■ AIM OF THE EXERCISE: Arrange the lines of material from the one containing "Where should I click to: Click the red" through the one containing "tap(22, 75)", inclusive, as a Markdown table with a Row column holding the row number and a Line column holding the line, leaving out blank lines.

■ EXTRACTED INFORMATION:
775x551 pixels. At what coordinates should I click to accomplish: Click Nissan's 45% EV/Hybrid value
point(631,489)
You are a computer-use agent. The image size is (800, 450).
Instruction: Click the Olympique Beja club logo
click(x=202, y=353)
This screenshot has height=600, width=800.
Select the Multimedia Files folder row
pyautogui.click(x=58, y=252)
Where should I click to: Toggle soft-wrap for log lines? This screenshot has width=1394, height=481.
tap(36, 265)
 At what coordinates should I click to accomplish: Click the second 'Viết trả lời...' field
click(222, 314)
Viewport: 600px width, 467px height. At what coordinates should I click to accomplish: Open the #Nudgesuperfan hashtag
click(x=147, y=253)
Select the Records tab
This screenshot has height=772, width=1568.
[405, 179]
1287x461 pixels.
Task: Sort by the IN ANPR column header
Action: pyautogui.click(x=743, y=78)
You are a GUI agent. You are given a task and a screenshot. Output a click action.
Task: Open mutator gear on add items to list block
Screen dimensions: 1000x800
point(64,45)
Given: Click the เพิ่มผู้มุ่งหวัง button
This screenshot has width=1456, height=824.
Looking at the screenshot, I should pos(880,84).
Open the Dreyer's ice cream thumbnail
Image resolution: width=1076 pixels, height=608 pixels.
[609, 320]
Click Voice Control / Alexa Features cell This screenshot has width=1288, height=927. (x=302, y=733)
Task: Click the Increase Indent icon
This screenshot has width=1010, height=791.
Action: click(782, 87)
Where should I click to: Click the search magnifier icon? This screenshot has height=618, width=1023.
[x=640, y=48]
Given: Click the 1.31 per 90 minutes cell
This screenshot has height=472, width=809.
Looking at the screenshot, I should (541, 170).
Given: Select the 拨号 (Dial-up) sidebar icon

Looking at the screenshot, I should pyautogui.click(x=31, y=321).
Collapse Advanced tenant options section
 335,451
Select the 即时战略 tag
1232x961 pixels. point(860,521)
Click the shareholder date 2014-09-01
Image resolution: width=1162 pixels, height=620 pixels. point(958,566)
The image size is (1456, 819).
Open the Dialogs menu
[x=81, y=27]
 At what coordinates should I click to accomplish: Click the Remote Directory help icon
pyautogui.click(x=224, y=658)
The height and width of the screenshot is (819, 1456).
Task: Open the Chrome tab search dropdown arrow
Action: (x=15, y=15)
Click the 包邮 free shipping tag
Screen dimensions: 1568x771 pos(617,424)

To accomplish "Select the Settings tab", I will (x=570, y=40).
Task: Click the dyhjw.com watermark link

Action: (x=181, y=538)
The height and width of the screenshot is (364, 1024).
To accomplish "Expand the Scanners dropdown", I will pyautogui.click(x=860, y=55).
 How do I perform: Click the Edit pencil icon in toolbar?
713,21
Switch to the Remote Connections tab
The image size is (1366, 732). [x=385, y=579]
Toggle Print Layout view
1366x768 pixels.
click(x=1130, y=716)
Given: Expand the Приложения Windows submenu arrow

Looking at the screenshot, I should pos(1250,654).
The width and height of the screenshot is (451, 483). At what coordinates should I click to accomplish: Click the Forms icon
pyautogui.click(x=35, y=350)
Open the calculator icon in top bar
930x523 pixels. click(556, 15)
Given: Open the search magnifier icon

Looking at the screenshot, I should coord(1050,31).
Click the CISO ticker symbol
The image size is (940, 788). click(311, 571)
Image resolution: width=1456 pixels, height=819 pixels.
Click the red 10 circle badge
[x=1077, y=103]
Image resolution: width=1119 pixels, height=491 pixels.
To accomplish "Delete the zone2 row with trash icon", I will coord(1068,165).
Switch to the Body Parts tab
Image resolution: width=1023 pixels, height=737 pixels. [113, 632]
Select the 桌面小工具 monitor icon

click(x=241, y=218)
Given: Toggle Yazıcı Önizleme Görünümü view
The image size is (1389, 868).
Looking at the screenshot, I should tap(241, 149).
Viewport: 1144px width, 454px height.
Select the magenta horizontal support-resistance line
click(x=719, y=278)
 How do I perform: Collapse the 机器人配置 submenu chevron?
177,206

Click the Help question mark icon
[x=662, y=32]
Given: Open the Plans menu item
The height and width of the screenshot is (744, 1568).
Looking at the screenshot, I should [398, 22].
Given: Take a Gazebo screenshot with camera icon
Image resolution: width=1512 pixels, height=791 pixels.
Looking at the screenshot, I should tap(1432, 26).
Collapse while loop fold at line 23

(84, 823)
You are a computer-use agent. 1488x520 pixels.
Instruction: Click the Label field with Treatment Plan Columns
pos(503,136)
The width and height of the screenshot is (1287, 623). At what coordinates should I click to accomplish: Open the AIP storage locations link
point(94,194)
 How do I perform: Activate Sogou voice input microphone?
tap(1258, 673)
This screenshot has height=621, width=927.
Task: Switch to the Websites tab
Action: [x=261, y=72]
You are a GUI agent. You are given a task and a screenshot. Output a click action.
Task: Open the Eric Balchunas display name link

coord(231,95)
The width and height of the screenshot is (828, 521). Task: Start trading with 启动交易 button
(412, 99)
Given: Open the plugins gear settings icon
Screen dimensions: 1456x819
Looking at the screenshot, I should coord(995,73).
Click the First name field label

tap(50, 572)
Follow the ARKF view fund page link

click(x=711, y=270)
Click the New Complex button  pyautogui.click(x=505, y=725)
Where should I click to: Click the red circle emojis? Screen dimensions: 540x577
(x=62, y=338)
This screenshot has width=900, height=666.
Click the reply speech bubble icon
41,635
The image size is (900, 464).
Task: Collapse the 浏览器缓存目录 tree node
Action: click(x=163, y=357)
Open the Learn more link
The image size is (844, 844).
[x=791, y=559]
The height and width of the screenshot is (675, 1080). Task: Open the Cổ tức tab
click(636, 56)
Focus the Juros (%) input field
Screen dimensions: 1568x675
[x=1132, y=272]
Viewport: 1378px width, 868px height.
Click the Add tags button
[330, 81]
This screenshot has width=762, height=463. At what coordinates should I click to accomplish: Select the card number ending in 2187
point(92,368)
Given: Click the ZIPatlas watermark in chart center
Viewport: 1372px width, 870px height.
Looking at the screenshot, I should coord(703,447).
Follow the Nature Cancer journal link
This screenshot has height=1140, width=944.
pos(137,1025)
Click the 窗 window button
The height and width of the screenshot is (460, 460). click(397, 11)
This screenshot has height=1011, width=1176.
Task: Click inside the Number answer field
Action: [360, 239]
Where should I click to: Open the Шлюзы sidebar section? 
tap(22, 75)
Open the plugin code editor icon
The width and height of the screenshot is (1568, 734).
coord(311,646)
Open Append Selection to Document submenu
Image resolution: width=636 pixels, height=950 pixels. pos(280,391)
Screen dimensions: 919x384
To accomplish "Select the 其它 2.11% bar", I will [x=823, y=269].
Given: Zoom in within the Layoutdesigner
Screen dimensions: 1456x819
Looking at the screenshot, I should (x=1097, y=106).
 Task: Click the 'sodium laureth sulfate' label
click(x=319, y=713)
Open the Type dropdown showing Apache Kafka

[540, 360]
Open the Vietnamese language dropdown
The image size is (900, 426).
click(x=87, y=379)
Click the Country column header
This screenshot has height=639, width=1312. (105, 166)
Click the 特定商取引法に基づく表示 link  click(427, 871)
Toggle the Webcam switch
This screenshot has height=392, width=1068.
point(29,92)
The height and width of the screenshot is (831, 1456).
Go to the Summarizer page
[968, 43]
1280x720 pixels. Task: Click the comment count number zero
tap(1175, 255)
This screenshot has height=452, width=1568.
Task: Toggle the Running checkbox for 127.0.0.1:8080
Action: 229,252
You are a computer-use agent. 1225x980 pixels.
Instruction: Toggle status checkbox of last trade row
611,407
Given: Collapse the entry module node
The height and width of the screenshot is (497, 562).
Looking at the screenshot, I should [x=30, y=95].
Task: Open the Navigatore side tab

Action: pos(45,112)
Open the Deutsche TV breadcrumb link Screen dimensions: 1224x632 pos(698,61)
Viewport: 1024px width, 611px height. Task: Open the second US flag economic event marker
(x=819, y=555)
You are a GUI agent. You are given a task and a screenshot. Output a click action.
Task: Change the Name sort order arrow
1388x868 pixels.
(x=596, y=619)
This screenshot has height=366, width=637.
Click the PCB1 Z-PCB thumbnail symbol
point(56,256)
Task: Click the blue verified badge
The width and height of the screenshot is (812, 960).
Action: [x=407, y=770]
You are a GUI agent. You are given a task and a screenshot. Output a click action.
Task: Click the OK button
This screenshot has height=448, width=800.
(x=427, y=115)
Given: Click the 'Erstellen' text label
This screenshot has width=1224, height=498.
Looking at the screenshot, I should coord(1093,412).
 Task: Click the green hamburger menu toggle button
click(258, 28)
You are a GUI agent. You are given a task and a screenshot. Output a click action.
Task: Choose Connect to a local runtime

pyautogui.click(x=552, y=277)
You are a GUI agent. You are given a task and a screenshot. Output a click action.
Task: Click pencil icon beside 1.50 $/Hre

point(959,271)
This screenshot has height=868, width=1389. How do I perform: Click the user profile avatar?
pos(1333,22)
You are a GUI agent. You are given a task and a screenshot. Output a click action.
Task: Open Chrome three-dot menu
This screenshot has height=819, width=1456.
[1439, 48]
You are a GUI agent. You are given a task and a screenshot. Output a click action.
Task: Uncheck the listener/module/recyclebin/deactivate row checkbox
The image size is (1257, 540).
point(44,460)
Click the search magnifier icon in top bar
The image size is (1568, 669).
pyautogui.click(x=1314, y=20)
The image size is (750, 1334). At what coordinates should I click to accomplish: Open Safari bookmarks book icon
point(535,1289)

■ WRITTEN ANSWER:
| Row | Line |
|---|---|
| 1 | Where should I click to: Click the red circle emojis? Screen dimensions: 540x577 |
| 2 | (x=62, y=338) |
| 3 | This screenshot has width=900, height=666. |
| 4 | Click the reply speech bubble icon |
| 5 | 41,635 |
| 6 | The image size is (900, 464). |
| 7 | Task: Collapse the 浏览器缓存目录 tree node |
| 8 | Action: click(x=163, y=357) |
| 9 | Open the Learn more link |
| 10 | The image size is (844, 844). |
| 11 | [x=791, y=559] |
| 12 | The height and width of the screenshot is (675, 1080). Task: Open the Cổ tức tab |
| 13 | click(636, 56) |
| 14 | Focus the Juros (%) input field |
| 15 | Screen dimensions: 1568x675 |
| 16 | [x=1132, y=272] |
| 17 | Viewport: 1378px width, 868px height. |
| 18 | Click the Add tags button |
| 19 | [330, 81] |
| 20 | This screenshot has width=762, height=463. At what coordinates should I click to accomplish: Select the card number ending in 2187 |
| 21 | point(92,368) |
| 22 | Given: Click the ZIPatlas watermark in chart center |
| 23 | Viewport: 1372px width, 870px height. |
| 24 | Looking at the screenshot, I should coord(703,447). |
| 25 | Follow the Nature Cancer journal link |
| 26 | This screenshot has height=1140, width=944. |
| 27 | pos(137,1025) |
| 28 | Click the 窗 window button |
| 29 | The height and width of the screenshot is (460, 460). click(397, 11) |
| 30 | This screenshot has height=1011, width=1176. |
| 31 | Task: Click inside the Number answer field |
| 32 | Action: [360, 239] |
| 33 | Where should I click to: Open the Шлюзы sidebar section?  |
| 34 | tap(22, 75) |